**What you need to do:** Retype, word for word, each line between the lines holding "日本バス協会 (16, 1997)" and "What is the", inclusive, and leave the rest of the data alone.

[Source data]
-*-
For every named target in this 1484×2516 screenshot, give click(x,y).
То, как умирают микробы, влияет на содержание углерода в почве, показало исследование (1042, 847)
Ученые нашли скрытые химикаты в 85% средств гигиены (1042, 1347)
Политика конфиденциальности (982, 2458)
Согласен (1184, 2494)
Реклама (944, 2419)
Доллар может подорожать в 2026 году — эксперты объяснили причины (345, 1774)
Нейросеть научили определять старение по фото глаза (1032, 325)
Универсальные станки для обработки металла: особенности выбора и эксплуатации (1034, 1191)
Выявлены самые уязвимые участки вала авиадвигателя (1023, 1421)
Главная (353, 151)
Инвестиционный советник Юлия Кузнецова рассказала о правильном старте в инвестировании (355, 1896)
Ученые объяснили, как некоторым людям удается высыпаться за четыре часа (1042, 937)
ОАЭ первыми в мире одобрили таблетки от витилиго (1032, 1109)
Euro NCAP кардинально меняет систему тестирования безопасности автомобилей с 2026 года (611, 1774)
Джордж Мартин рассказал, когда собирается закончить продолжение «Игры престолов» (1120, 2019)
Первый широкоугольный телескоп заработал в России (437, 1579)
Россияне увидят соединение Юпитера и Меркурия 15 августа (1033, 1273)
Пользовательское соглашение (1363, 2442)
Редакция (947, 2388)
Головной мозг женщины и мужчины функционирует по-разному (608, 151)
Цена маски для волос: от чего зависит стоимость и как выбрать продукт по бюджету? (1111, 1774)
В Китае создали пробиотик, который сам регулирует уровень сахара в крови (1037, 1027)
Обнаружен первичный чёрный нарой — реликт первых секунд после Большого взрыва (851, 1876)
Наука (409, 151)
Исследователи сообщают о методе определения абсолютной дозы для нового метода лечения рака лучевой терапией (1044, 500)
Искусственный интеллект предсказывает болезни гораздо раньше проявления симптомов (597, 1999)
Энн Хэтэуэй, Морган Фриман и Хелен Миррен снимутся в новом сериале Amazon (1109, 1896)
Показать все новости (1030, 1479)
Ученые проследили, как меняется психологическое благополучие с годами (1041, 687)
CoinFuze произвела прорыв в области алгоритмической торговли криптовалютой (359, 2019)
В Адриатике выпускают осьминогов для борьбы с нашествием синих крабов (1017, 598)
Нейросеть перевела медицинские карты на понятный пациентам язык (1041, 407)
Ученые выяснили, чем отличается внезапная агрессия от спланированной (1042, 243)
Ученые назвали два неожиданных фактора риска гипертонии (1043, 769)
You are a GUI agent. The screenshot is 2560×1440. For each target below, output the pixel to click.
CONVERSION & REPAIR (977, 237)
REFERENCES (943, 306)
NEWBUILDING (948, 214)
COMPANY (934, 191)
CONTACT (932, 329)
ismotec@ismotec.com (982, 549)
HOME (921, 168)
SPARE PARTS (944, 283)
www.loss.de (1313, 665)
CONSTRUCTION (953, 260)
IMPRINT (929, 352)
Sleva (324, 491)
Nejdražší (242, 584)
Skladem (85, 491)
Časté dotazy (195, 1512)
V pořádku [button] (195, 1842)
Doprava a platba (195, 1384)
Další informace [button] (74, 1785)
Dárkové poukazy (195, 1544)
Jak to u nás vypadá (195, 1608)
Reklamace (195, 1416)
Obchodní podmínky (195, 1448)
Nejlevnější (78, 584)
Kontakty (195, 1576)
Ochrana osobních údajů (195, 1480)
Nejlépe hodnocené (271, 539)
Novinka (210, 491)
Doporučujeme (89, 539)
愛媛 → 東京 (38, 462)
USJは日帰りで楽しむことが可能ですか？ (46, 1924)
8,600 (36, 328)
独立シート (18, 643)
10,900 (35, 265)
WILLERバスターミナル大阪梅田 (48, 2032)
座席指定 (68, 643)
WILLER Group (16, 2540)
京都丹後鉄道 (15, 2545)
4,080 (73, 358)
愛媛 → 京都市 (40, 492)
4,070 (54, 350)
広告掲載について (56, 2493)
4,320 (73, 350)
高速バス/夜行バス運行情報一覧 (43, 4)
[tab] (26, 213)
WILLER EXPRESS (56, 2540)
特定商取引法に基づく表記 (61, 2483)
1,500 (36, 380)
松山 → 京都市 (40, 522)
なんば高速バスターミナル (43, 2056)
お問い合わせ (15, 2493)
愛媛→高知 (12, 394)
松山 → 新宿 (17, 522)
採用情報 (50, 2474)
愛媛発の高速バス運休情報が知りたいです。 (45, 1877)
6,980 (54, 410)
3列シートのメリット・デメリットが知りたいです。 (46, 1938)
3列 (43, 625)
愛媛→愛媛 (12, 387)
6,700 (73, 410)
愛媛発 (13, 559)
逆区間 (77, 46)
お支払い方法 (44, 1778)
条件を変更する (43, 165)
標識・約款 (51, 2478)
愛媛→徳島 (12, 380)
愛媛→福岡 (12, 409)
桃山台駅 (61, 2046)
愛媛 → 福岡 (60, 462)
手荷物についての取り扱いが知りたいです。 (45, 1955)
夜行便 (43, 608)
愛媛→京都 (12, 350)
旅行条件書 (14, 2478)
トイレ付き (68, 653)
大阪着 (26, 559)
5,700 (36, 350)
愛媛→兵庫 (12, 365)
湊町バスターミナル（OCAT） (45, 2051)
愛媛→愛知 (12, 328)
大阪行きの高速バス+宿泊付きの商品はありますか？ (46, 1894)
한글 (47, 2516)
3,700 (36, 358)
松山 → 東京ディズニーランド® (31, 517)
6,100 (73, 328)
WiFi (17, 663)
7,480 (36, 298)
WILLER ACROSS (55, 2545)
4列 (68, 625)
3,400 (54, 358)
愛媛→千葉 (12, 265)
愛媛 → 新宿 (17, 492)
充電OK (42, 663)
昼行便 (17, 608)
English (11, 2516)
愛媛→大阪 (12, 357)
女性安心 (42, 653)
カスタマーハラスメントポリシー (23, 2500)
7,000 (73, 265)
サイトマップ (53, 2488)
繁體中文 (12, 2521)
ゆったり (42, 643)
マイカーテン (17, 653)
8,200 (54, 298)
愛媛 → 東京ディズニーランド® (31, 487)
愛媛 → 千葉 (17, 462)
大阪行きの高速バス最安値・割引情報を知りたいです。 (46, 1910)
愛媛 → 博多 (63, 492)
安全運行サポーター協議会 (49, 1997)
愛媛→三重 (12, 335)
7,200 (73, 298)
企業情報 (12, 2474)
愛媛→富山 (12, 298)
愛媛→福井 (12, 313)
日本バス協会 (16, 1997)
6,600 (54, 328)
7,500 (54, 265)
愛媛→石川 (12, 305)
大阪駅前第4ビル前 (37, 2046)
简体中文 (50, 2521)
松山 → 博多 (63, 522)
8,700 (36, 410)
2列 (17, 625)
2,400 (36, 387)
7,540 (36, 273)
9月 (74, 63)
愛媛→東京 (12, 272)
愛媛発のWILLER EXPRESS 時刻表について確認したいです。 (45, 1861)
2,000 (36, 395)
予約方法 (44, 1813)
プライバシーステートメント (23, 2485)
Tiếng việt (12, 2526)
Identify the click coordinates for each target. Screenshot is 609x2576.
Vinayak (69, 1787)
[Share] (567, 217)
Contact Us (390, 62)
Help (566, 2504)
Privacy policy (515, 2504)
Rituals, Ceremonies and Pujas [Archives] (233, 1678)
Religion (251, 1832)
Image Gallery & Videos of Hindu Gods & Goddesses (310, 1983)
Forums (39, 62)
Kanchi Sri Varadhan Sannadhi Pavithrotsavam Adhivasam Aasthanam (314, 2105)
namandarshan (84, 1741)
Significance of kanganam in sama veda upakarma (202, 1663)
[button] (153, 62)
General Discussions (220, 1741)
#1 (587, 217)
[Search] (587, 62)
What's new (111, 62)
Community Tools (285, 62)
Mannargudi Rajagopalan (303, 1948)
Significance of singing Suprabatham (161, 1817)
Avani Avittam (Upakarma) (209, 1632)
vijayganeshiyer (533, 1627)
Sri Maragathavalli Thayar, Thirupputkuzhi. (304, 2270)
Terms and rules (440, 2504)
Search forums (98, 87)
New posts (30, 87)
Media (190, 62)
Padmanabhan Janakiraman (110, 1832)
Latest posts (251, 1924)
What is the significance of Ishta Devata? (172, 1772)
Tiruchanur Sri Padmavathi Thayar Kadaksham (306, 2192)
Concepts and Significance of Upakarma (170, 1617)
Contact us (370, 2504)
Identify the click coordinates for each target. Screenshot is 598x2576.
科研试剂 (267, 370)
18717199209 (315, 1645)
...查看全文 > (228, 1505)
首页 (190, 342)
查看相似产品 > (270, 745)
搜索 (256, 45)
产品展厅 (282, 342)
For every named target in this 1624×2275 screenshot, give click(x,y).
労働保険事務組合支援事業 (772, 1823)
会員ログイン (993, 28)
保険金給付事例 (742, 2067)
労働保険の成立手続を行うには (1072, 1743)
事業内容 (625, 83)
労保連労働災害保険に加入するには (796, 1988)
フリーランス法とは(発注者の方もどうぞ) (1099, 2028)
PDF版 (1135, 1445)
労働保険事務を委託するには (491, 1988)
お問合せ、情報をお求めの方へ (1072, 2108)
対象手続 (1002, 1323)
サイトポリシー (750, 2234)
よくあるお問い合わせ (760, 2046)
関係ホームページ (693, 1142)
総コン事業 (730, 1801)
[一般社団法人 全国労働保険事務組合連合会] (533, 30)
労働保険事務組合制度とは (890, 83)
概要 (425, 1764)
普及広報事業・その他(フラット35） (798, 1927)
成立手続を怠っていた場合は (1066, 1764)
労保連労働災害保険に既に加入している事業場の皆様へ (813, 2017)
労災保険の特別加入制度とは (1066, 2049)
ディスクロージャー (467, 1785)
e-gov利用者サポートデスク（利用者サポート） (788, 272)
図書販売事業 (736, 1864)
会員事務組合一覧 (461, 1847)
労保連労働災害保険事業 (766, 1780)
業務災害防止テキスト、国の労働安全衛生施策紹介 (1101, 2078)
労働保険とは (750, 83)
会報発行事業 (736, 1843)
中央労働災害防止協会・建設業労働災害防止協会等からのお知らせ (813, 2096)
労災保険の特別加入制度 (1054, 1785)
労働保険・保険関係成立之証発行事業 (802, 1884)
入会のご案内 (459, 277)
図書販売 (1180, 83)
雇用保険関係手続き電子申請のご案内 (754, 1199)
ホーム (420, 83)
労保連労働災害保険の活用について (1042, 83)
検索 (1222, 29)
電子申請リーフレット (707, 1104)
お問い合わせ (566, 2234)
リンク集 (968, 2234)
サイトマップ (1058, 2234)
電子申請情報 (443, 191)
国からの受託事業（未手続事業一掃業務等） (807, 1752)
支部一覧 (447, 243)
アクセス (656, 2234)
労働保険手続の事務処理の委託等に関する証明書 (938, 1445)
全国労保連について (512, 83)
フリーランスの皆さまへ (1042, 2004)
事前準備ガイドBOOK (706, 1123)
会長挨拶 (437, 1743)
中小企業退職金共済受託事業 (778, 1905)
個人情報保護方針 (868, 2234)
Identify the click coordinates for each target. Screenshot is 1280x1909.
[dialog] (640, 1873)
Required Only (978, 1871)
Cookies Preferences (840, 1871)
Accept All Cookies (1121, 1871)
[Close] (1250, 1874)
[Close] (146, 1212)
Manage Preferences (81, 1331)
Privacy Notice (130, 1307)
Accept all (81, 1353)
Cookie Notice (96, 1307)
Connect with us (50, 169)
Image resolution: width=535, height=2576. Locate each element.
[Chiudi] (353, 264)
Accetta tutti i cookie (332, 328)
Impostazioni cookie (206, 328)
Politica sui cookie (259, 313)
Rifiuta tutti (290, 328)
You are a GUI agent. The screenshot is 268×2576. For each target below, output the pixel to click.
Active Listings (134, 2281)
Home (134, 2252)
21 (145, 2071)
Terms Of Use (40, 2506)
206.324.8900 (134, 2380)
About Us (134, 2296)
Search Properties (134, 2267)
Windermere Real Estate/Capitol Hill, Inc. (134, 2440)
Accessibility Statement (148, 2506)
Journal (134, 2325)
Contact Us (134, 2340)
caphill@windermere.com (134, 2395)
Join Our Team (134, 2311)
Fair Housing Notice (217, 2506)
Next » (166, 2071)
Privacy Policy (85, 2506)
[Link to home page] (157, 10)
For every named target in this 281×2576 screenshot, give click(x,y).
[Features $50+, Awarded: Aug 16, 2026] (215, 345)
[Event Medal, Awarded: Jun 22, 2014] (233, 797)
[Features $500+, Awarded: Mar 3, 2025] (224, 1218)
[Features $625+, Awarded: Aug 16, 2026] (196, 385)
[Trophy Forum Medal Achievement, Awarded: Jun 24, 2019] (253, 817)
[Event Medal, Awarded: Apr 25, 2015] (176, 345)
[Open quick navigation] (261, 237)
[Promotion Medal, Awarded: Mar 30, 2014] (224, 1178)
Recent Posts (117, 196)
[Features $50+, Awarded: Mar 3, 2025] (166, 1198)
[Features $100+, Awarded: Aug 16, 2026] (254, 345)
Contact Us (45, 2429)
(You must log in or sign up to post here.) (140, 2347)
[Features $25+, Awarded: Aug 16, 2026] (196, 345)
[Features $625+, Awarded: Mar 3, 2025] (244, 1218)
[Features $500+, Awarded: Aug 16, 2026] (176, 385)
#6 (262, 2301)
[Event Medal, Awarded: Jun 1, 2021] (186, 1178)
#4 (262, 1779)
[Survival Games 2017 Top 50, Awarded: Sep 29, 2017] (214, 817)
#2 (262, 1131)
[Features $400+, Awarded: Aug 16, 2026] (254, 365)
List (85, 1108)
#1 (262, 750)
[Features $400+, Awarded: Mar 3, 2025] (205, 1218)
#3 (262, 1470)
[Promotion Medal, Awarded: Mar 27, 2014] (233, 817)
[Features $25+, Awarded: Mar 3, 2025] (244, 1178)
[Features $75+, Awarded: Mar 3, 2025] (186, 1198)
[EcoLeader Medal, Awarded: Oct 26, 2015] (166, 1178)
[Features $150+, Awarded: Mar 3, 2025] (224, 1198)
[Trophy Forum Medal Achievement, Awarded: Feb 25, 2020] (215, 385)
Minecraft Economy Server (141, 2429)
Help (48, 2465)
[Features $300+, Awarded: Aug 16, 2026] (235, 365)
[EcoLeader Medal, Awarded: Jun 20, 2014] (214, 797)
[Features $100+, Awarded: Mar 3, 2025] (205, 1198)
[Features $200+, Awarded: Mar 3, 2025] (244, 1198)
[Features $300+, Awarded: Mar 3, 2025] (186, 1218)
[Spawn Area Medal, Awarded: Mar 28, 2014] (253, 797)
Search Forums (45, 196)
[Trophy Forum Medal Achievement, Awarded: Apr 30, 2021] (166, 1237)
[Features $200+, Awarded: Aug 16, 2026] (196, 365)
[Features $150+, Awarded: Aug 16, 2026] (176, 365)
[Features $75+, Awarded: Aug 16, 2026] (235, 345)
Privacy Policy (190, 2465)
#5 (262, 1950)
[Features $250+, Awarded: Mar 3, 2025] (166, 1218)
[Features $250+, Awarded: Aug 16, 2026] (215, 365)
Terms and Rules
-*-
**Solution below:**
日本バス協会 (16, 1997)
6,600 (54, 328)
7,500 (54, 265)
愛媛→石川 (12, 305)
大阪駅前第4ビル前 (37, 2046)
简体中文 (50, 2521)
松山 → 博多 (63, 522)
8,700 (36, 410)
2列 (17, 625)
2,400 (36, 387)
7,540 (36, 273)
9月 (74, 63)
愛媛→東京 (12, 272)
愛媛発のWILLER EXPRESS 時刻表について確認したいです。 (45, 1861)
2,000 (36, 395)
予約方法 (44, 1813)
プライバシーステートメント (23, 2485)
Tiếng việt (12, 2526)
Identify the click coordinates for each target. Screenshot is 609x2576.
Vinayak (69, 1787)
[Share] (567, 217)
Contact Us (390, 62)
Help (566, 2504)
Privacy policy (515, 2504)
Rituals, Ceremonies and Pujas [Archives] (233, 1678)
Religion (251, 1832)
Image Gallery & Videos of Hindu Gods & Goddesses (310, 1983)
Forums (39, 62)
Kanchi Sri Varadhan Sannadhi Pavithrotsavam Adhivasam Aasthanam (314, 2105)
namandarshan (84, 1741)
Significance of kanganam in sama veda upakarma (202, 1663)
[button] (153, 62)
General Discussions (220, 1741)
#1 (587, 217)
[Search] (587, 62)
What's new (111, 62)
Community Tools (285, 62)
Mannargudi Rajagopalan (303, 1948)
Significance of singing Suprabatham (161, 1817)
Avani Avittam (Upakarma) (209, 1632)
vijayganeshiyer (533, 1627)
Sri Maragathavalli Thayar, Thirupputkuzhi. (304, 2270)
Terms and rules (440, 2504)
Search forums (98, 87)
New posts (30, 87)
Media (190, 62)
Padmanabhan Janakiraman (110, 1832)
Latest posts (251, 1924)
What is the significance of Ishta Devata? (172, 1772)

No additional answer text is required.